As enzimas convertem uma substância, chamada de substrato, noutra denominada produto, e são extremamente específicas para a reação que catalisam. Isso significa que, em geral, uma enzima catalisa um e só um tipo de reação química. Consequentemente, o tipo de enzimas encontradas numa célula determina o tipo de metabolismo que a célula efetua.

A velocidade da reação catalisada por uma enzima é aumentada devido ao abaixamento da energia de ativação necessária para converter o substrato no produto. O aceleramento da reação pode ser da ordem dos milhões de vezes.

Como são catalisadores, as enzimas não são consumidas na reação e não alteram o equilíbrio químico dela.

A actividade enzimática pode depender da presença de determinadas moléculas, genericamente chamadas cofactores. A natureza química dos cofactores é muito variável, podendo ser, por exemplo, um ou mais iões metálicos ( como o ferro), ou uma molécula orgânica ( como a vitamina B12). Estes cofactores podem participar ou não directamente na reação enzimática.

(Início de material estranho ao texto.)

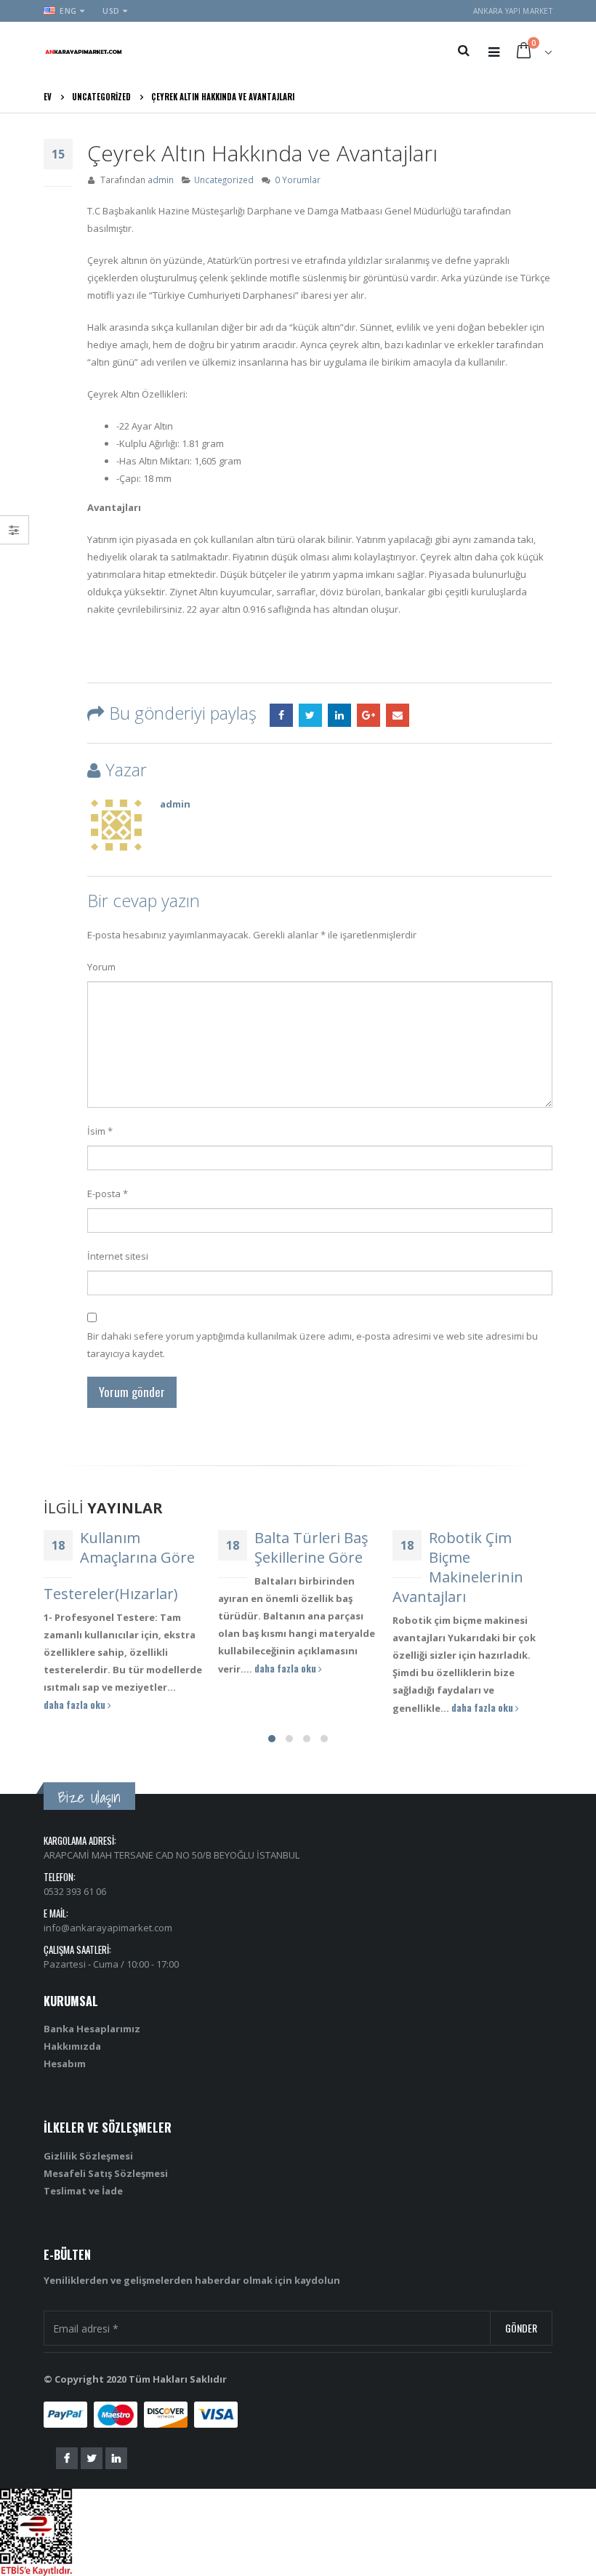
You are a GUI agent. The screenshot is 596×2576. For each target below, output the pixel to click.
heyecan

Determinadas substâncias, podem inibir a actividade de algumas enzimas, diminuindo-a ou eliminando-a totalmente; são os chamados inibidores enzimáticos. Estas substâncias de inibição são muitas, sendo algumas delas constituintes da célula e outras são estranhas, levando com a sua presença a alterações significativas do metabolismo. Quando o inibidor é produzido pela própria célula, a variação na sua concentração vai ser muito empregado pela própria célula como uma forma de controlo da velocidade das reações. Esse mecanismo vai possibilitar ao organismo responder a diferentes condições fisiológicas. O bloqueio de uma única reação vai afetar toda a sequência de reações, já que a reação bloqueada não vai gerar o produto que vai ser necessário para reações seguintes.

Os inibidores podem ser reversíveis ou irreversíveis, de acordo com a estabilidade gerada pela sua ligação com a enzima.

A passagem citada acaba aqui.